Every Monday, Iomara Morejon looks forward to attending Healthy Chicas, a program at Miami Children’s Hospital that is designed to empower overweight and obese Latinas to become educated about healthy eating habits while losing weight.
The 15-year-old sophomore at Coral Gables Senior High School was originally part of a three-week pilot program that launched last summer. Now, she is one of 18 girls participating in the full 10-week program, which consists of one hour of physical fitness — salsa, boot camp, belly dancing, yoga — and one hour of nutrition education once a week.
“I wasn’t sure about the program at first because so many programs say that you will lose all the weight, but then you gain it back,” she said. “This program is different. It teaches you ways to be healthy without being stressed out about it, and you meet girls with the same issues.”
Healthy Chicas, founded by Rosa Gomez de Jesus, a doctor specializing in adolescent medicine, says the idea of the program is to educate, expose and develop a bond between daughters and mothers — who also take part in the program — free of charge.
Grants awarded by Coca Cola and CarMax have allowed Healthy Chicas to provide participants with shirts, water bottles, measuring cups, a pedometer, classes taught by professionals, healthy snacks, gasoline gift cards and taxi services.
“We try to cover all of those things so they can get here and get the benefits of the program,” Gomez de Jesus said. “Research showed that transportation was a big issue, so being able to provide that to them is really good.”
The girls, who range from ages 12 to 18, are weighed on the first and ninth Monday of the program. They are also given a logbook in which they track physical activity and nutrition on a daily basis. It is checked every week.

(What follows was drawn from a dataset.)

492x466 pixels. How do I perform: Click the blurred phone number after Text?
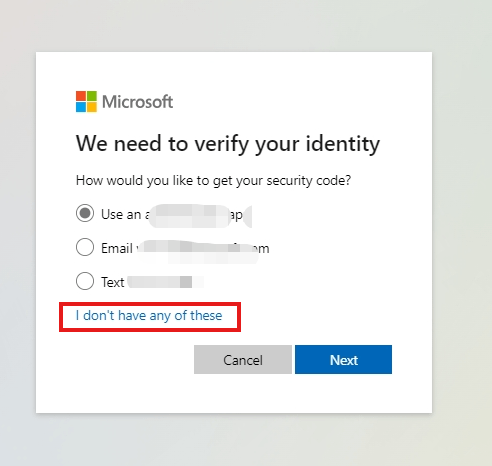165,282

Gomez de Jesus says that if the girls are exercising and eating properly, they should be losing one to two pounds a week. “They can do it, and it is possible,” she said.

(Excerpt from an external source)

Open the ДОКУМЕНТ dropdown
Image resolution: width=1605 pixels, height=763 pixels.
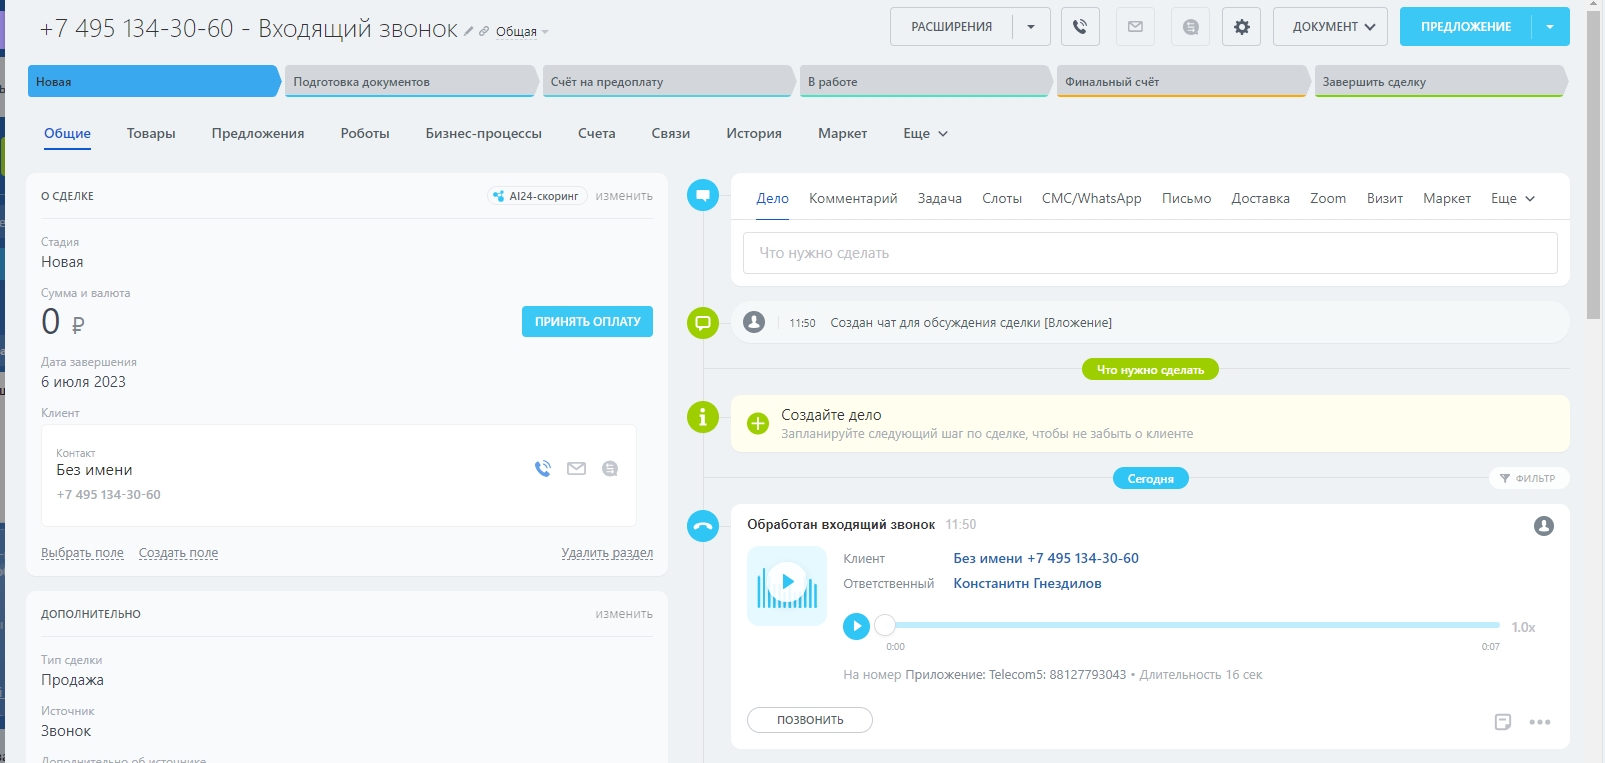point(1330,27)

Morejon is an example that losing weight is possible. Since the start of the pilot program, she has lost 20 pounds and hopes to continue seeing a smaller number every time she weighs herself.
Her advice: Stay away from fatty foods and junk food at school.

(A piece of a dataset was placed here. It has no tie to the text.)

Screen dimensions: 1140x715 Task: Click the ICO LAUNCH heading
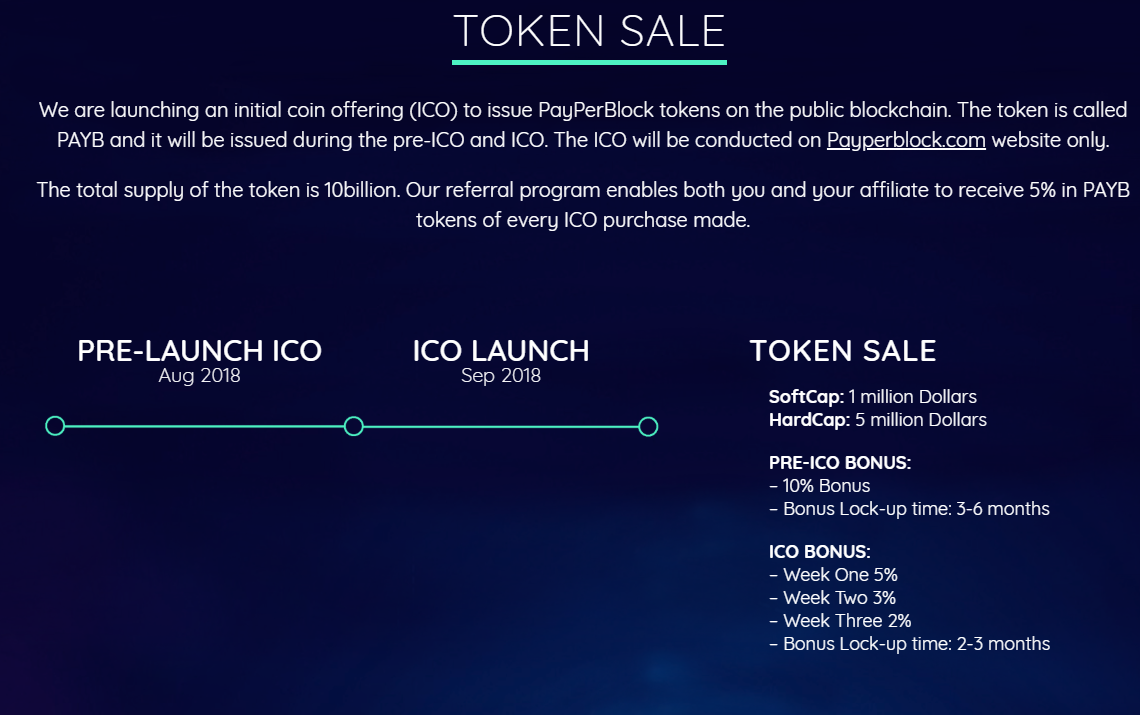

“I feel good every time I weigh myself,” she said. “It is a slow process, but you have to be sure of your goal and you have to dedicate yourself.”
According to the Centers for Disease Control and Prevention, obesity has tripled in adolescents over the past 30 years. Being overweight or obese is the result of “caloric imbalance,” not enough calories burned for the amount of calories consumed.
Although research is limited on overweight and obese adolescent Latinas, the CDC states that 31.9 percent of Hispanics ages 18 and over are obese and 39.3 percent of Hispanics are overweight.
Jennifer Caceres, a registered dietitian, points out that the traditional Hispanic diet is heavy in carbohydrates and fats and low in fruits and vegetables. She hopes that by educating the mothers and daughters participating in Healthy Chicas they can begin incorporating the right portion sizes and food groups into their daily diet.
“This is a lifestyle change and this is why people feel very annoyed and frustrated when they lose weight for a certain period of time and then gain it back because they never really made long-term changes,” Caceres said. “Making these lifestyle changes is when you see the difference and feel more energetic and accomplished.”
Caceres said the hardest thing to get obese and overweight adolescents to understand is that losing weight is possible. Many of them feel “hopeless” because nothing — dieting, skipping meals or juicing — has worked for them.
“Changing their whole mindset is difficult, but we want to let them know that they can do this and this is feasible for them,” she said.
Adds Gomez de Jesus: “If we can get one of these girls to actually make the decision to try, that is all they need. They have other girls around them, and that helps them, and makes them want to try.”